No adjustments are required for withholding tax rates in payroll systems for 2021-22.
Retaining the low and middle income tax offset for the 2021-22 income year
The Government has announced it will retain the Low and Middle-Income Tax Offset (LMITO) which it introduced in the 2019-20 Budget. The LMITO was due to finish in 2020-21, but will continue for another year.
The LMITO will be worth $255 for a taxpayer with $37,000 of taxable income, and increase at a rate of 7.5 cents in the dollar to a maximum of $1,080 for someone whose taxable income is between $48,001 and $90,000. It will continue to phase out at a rate of 3 cents in the dollar for individuals with taxable incomes above $90,000, falling to zero at a taxable income of $126,000.
Not-for-profits — enhancing the transparency of income tax exemptions
Relevant for not-for-profit entities (NFP), the Government has committed to provide $1.9 million capital funding in 2022-23 to the ATO to build an online system to enhance the transparency of income tax exemptions claimed by NFPs.
From 1 July 2023, the ATO will require income tax exempt NFPs (with an active ABN number) to submit online self-review forms, for each income year, outlining the information used to self-assess their eligibility for the exemption.
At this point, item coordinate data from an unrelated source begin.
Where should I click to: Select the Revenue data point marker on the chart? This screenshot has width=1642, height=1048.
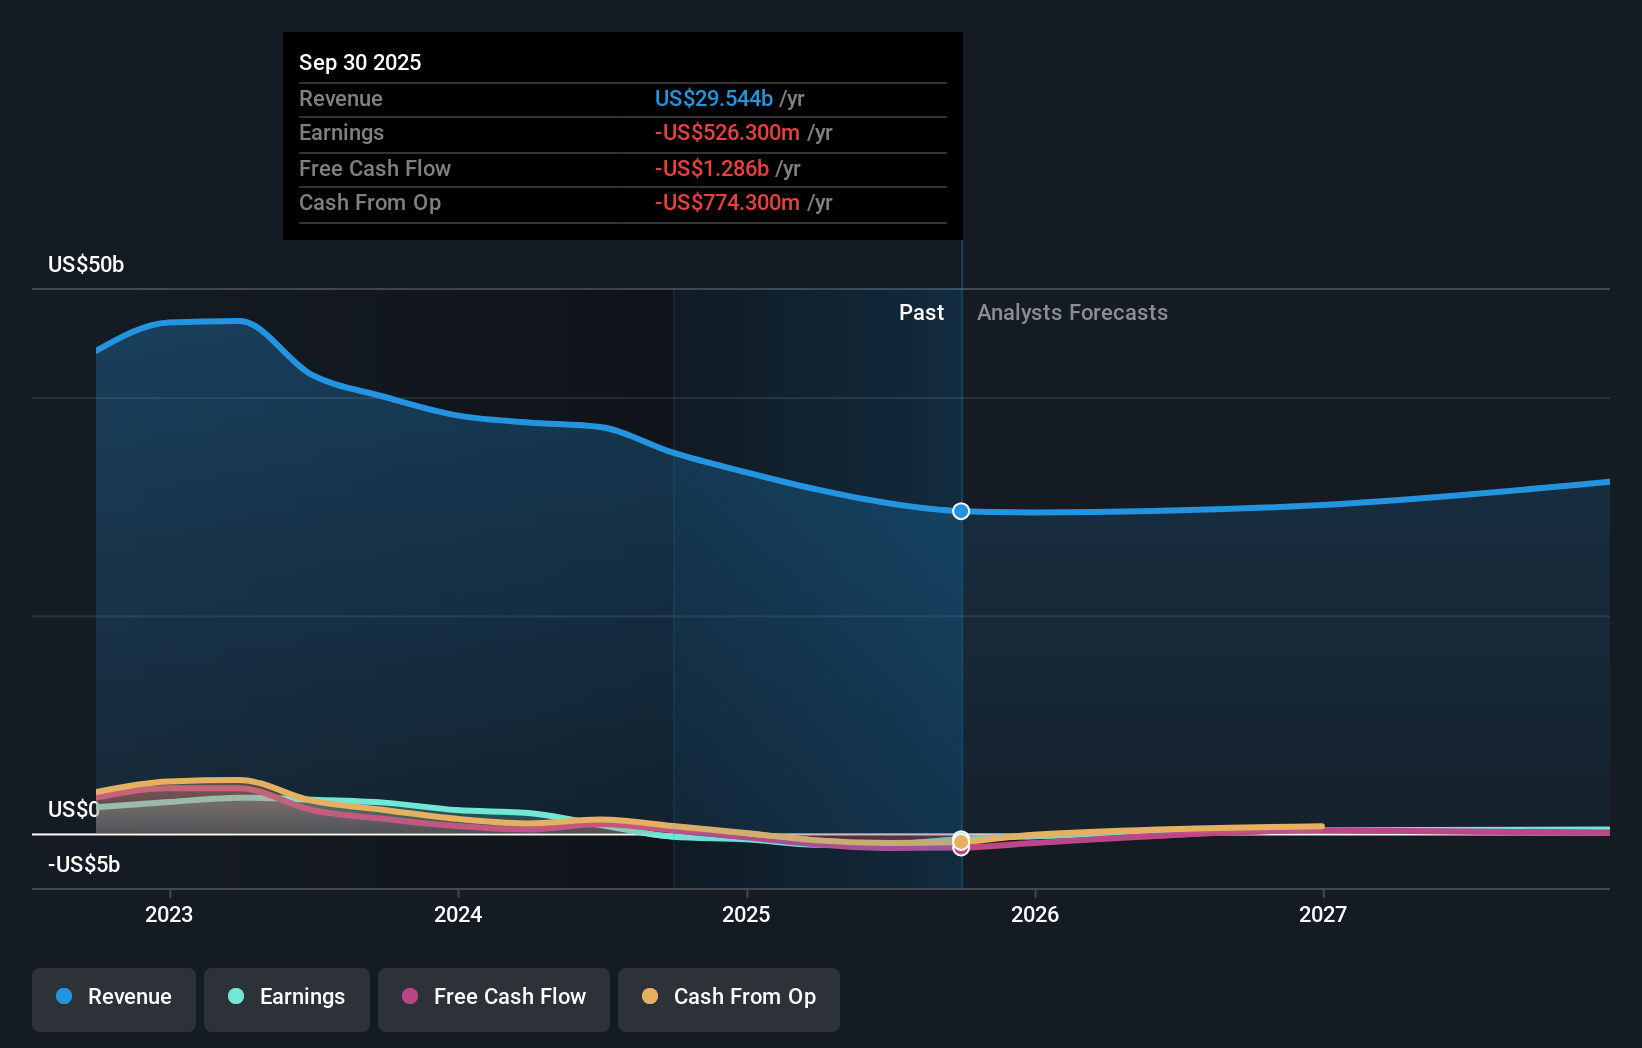[960, 511]
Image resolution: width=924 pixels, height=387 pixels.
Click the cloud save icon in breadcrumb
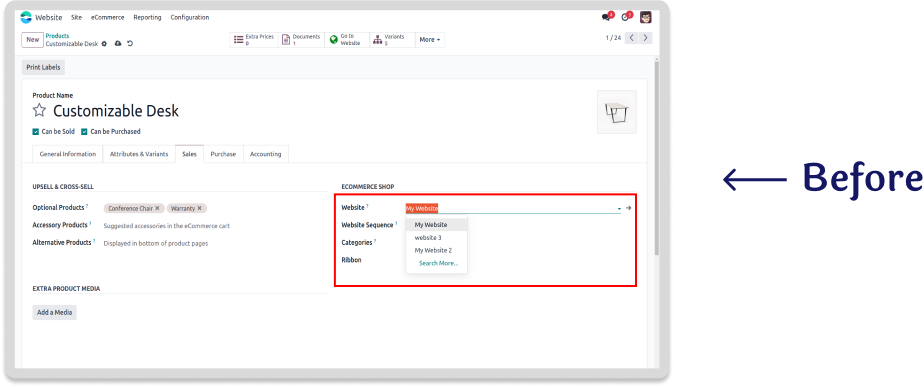click(x=117, y=44)

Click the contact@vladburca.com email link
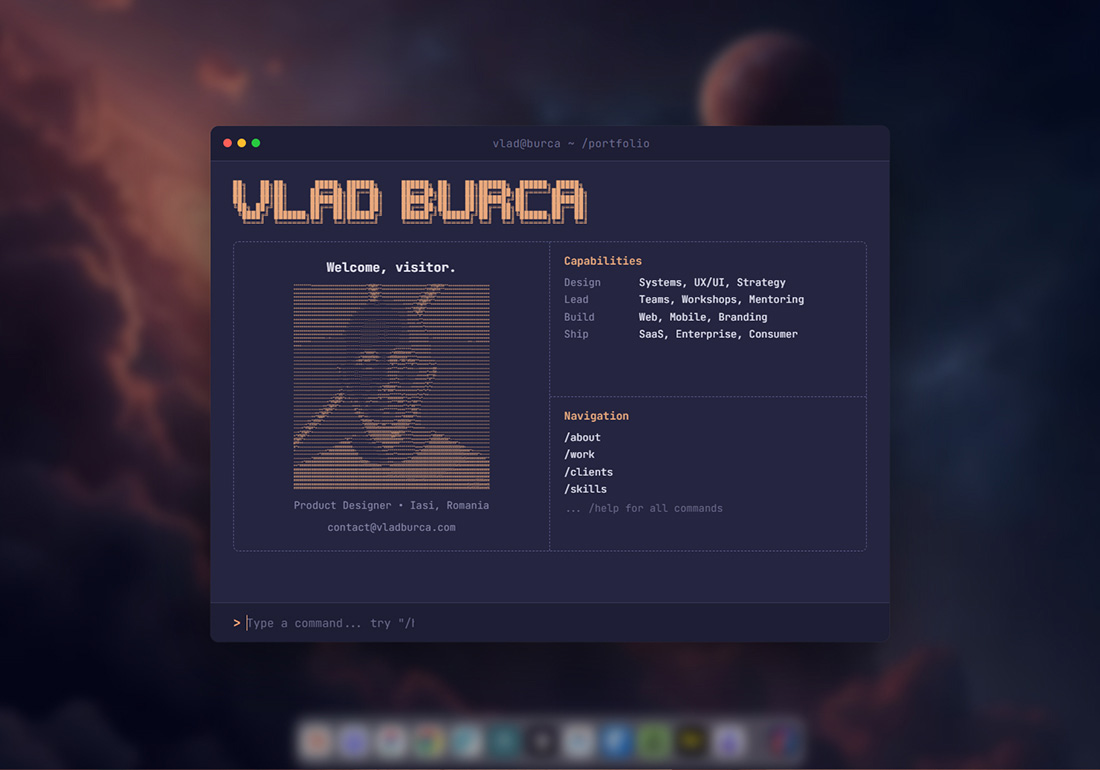pos(391,527)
This measure seeks to ensure that income tax exemptions are only accessed by eligible NFP's although exactly what information will be required (and accepted) remains unclear.
A number of levers of reform were not included in this year’s budget:
- Corporate tax rate: There were no reductions in the corporate tax rate (apart from income derived in the proposed Patent Box) which might indicate that the Government is currently comfortable with the rate setting, as a function of the incentives for deductible expenditure and Australia’s global competitiveness.
- Digital taxation and BEPs 2.0: Whilst globally, there have been unilateral moves to introduce a digital services tax, given recent progress with the BEPS 2.0, the Federal Government has decided to continue its current policy position of awaiting the conclusion of those negotiations.
- CGT Roll-over Relief: The Board of Taxation delivered earlier this year a significant paper outlining options for the reform of the number of CGT roll-over reliefs into a single roll-over regime.
- FBT: The Government did not heed a number of calls for reform of the scope of Fringe Benefits Tax as a tool to encourage expenditure in the economy, with no announced amendments to the current FBT regime.
- GST: Unsurprisingly, there were no announcements for any reform of GST, given the attendant requirement for engagement with the States (and potentially an election in the near term).